3時に開場、3時15分くらいに席に着きます。まわりに坐っている人たちも、みんな笑顔。「うわぁ、こんな前でええんやろか」「今年の運、使い果たしたか」「唾とんでくるかも」などの声が飛び交っていました。

ホールのBGMにはちりとてちん劇中歌だけでなく、「聞かせてよ愛の言葉を」「つばさをください」も一緒に流れています。いやが上にも、雰囲気を盛り上げてくれます。

舞台の上は、ちょうど天狗座を模した形(1)、舞台後方におおきな蜩紋のついた衝立。その上に「笑う門には福来たる」の額(3)。さらにその上にスクリーン(2)があります。スクリーンには徒然亭の紋、そこに「たばこはあかんで」「写真や録音もあかん」「携帯電話はオフにしてや」と注意がテロップとなり流れています。

舞台下座には落語会をおもわせるめくり(4)。うっすらとトークショーと読めます。ひょっとしたら、吉弥の落語がきけるかも?さらにその横に草若師匠の稽古部屋にあったような籐の椅子が5脚(5)並べられています。ここにきっと、弟子たちが坐るのでしょう。

定刻3時半、舞台下手よりBK西堀裕美アナが登場、「ようこそのお運びで、厚く御礼もうしあげます」ときました。ついで、一回「かんだ」後に、本日の司会進行をつとめる遠藤理史Pを上手より呼び出します。遠藤P、長身の威丈夫ながら、ニコニコと人の良さそうな印象、なるほど、こんな人があのドラマを作っているの

遠藤P、開口一番「みなさん、いつもちりとちてん?を」と、かんでしまう。「すみません、ドラマのタイトル決めたの、私なんですが。」と笑わせてくれます。「こんなイベントはじめてなので」と、傍目にも緊張している様子で。ついでに、これをうけた西堀アナももう一回、はげしくかんでしまい、「これはおかしいぞ」。かみかみ草原兄さんでこちら側も敏感になっているので、客席のあちこちから「かんでる、かんでる」という声が。いきなり和やかな雰囲気です。

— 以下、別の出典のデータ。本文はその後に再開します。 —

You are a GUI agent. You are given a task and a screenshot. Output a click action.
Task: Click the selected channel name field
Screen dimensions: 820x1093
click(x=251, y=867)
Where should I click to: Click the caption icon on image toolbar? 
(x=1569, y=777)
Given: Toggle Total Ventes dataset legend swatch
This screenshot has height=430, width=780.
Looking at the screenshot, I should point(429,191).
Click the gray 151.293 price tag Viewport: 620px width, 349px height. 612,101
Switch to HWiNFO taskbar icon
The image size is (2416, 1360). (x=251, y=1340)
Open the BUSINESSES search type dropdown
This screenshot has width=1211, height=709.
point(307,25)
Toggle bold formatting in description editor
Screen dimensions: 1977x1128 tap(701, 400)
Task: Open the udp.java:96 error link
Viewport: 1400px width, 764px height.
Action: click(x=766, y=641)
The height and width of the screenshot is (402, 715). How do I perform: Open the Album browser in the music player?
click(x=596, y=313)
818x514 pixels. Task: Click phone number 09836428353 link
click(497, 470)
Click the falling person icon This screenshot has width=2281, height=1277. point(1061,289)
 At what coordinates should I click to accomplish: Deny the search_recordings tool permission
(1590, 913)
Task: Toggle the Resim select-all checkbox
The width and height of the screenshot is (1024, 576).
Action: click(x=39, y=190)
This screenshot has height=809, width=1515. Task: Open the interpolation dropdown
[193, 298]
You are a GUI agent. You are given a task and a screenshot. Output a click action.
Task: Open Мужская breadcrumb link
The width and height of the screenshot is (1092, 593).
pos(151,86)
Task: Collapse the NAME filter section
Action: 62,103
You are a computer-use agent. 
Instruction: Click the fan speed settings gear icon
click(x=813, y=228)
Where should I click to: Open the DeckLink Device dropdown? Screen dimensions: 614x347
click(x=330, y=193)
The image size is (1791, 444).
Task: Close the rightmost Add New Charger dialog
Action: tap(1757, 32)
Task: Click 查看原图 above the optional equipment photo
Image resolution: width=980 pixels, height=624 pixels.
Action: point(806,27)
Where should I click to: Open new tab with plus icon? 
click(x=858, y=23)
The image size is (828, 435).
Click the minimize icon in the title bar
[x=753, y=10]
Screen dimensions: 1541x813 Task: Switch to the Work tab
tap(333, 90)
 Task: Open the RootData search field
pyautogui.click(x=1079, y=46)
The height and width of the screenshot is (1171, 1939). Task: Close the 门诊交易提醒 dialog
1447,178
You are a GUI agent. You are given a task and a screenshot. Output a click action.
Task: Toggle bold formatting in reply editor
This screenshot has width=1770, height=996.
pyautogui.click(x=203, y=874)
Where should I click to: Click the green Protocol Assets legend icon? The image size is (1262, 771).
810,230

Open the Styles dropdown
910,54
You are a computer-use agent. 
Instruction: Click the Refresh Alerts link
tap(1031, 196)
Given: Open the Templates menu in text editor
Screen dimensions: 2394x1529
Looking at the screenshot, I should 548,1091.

まずは「ちりとてちんはどの時間帯でみてますか」と質問。各時間帯で挙手するのですが、もちろん何回も手を挙げている人、ずっと手を挙げている人もいます。やはり朝の本放送が一番多いようでしたが、やっぱり視聴率は作り手からすると気になるのでしょう。

ついで、「DVD完全版がほしい、という声もよく寄せられるのですが」と遠藤P、すかさず客席から大きな拍手!拍手!「ただ、DVD制作はよそのセクションなので、みなさんのお力が必要です」となりまして。以下、段取り。

ビデオカメラが客席に向けられ、遠藤Pが「ちりとてちん完全版DVDを作ってください」と一言、ついでわたしたち聴衆が、いっせいに「おねがいー」と叫ぶ。けっこうの大音声となりましたので、完全版DVD期待できるかも知れません。

遠藤P「さて、いつまでも私が話していたら怒られますので、そろそろ徒然亭の皆さんに登場願いましょう」西堀アナ「それではちりとてちんファン感謝祭はじまり、はじまり」。

舞台の上方、スクリーンにお馴染みの「ちりとてちんオープニング」の映像、もちろんBGMに主題歌が流れ始めまして。